Step-by-Step Implementation
1. Streaming PBF Ingestion
PBF files are compressed and structured for sequential reads. Loading them fully into memory is impractical at regional scale. pyosmium implements a callback-based architecture: define a handler class inheriting from osmium.SimpleHandler, override way(), and call apply_file() with locations=True so node coordinates are resolved on way member nodes. Without that flag, nd.location.valid() returns False for every node and geometry reconstruction is impossible.

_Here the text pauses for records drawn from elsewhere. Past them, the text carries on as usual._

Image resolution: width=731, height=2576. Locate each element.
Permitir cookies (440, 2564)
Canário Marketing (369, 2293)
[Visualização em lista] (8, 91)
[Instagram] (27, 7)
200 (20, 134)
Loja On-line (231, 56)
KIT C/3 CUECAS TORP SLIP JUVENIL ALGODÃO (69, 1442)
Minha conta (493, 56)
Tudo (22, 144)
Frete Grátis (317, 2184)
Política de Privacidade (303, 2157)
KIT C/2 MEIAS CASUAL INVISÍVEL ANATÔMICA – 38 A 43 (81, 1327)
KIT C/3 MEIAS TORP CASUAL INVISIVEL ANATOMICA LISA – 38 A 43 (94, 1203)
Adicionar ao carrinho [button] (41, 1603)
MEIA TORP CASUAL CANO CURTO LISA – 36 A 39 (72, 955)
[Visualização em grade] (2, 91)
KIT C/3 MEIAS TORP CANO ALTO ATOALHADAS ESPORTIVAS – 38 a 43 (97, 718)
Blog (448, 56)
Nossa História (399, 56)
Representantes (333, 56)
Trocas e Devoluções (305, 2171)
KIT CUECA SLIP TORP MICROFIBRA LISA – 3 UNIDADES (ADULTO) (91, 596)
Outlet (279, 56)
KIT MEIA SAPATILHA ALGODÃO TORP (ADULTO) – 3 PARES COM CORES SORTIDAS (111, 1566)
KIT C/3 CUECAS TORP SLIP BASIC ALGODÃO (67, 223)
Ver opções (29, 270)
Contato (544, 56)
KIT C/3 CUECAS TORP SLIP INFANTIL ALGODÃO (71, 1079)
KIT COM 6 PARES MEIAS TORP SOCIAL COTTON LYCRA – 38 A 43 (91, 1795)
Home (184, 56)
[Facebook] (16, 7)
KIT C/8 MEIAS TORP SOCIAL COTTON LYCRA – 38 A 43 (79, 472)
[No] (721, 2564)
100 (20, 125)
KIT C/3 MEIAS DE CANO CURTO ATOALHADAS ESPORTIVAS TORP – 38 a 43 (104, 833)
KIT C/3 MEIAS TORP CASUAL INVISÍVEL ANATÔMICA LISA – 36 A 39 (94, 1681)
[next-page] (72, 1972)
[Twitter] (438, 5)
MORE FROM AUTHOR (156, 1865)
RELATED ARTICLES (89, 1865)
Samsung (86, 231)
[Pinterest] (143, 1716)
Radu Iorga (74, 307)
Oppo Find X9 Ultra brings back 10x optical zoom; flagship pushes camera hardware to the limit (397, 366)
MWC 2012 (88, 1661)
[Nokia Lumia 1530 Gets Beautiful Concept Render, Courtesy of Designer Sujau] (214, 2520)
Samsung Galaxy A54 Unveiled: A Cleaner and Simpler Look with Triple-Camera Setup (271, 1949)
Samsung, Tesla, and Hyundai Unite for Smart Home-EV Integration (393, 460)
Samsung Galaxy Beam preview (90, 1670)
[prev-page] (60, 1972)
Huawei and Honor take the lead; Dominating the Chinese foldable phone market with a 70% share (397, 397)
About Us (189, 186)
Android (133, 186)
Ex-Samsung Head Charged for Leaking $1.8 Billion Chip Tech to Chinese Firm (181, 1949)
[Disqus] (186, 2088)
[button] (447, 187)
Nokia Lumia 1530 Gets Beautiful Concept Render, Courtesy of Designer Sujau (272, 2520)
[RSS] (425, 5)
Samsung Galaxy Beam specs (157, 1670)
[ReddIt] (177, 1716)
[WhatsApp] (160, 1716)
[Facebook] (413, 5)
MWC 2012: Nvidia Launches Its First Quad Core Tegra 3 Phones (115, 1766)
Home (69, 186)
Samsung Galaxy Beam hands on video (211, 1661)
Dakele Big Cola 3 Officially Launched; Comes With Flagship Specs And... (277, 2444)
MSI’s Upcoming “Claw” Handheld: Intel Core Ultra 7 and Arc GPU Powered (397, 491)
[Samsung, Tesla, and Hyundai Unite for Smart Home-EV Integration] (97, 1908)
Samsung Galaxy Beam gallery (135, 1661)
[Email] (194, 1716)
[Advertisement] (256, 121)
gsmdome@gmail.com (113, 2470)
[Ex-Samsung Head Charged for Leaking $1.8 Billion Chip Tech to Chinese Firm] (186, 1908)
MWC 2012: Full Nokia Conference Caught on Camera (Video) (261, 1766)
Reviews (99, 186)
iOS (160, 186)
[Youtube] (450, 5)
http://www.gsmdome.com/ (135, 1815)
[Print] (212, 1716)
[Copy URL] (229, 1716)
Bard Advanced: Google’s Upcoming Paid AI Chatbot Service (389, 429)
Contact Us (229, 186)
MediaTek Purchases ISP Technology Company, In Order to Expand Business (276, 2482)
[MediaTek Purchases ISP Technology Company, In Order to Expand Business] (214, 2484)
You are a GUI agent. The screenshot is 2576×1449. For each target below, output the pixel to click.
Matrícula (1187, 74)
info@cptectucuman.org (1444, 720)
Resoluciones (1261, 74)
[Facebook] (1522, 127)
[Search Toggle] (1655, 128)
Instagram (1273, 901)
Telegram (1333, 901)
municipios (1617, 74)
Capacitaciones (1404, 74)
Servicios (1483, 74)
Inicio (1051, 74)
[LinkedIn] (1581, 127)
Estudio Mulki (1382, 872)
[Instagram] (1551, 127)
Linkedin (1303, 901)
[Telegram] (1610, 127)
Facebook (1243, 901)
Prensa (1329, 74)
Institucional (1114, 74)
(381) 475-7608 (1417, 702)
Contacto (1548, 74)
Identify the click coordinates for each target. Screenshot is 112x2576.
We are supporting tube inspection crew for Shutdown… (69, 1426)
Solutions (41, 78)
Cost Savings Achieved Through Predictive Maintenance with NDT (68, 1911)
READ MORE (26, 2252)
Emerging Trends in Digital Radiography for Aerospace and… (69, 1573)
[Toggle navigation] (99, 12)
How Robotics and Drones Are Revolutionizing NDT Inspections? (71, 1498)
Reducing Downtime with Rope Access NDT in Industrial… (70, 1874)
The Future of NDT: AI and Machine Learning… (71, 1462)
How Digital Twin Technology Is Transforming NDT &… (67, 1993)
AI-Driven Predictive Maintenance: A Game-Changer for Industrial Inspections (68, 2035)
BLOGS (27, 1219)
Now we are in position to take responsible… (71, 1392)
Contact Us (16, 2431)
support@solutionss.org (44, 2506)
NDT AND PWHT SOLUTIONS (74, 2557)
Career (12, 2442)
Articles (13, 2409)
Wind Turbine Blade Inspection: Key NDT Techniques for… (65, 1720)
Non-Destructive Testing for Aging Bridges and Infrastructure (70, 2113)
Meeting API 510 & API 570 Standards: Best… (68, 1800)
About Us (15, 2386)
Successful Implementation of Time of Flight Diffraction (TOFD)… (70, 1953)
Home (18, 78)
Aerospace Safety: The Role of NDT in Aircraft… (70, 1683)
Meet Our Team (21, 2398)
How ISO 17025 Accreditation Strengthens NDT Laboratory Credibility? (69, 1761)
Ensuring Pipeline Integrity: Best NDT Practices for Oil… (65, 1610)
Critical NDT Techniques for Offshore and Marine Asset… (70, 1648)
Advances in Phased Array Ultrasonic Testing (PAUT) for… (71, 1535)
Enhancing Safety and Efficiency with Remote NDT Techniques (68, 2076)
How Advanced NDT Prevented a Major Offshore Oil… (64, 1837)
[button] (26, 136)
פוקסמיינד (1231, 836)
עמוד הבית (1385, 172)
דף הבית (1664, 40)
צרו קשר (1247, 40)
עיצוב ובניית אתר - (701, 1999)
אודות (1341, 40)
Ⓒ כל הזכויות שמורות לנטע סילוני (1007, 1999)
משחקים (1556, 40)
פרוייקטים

# Requires: pyosmium, networkx
import osmium
import networkx as nx
class DirectedGraphBuilder(osmium.SimpleHandler):
"""Stream-parse a PBF file and build a directed routing graph."""
ROUTABLE = {
"motorway", "trunk", "primary", "secondary", "tertiary",
"residential", "unclassified", "living_street", "service",
"motorway_link", "trunk_link", "primary_link",
"secondary_link", "tertiary_link",
}
def __init__(self) -> None:
super().__init__()
self.graph: nx.DiGraph = nx.DiGraph()
def way(self, w: osmium.osm.Way) -> None:
if w.tags.get("highway") not in self.ROUTABLE:
return
node_refs: list[int] = []
for nd in w.nodes:
if not nd.location.valid():
return # incomplete way — drop the whole way
self.graph.add_node(nd.ref, lat=nd.location.lat, lon=nd.location.lon)
node_refs.append(nd.ref)
if len(node_refs) < 2:
return
self._add_edges(w, node_refs)
def _add_edges(self, w: osmium.osm.Way, node_refs: list[int]) -> None:
oneway = w.tags.get("oneway", "no").lower()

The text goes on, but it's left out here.